ACTIVITY: Rewrite the lines from the one containing "This screenshot has" through the one containing "at that location.", both included, as a numbered list, skipping any blank lines.

WORKING DATA:
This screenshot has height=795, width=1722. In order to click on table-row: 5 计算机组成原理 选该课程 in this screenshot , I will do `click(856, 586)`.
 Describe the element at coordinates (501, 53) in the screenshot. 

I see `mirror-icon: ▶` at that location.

---

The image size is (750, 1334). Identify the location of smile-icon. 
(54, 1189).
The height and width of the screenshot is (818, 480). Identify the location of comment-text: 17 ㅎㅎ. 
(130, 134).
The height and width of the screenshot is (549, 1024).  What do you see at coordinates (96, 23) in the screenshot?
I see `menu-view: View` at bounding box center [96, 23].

TASK ANSWER:
1. This screenshot has height=795, width=1722. In order to click on table-row: 5 计算机组成原理 选该课程 in this screenshot , I will do `click(856, 586)`.
2.  Describe the element at coordinates (501, 53) in the screenshot. 
3. I see `mirror-icon: ▶` at that location.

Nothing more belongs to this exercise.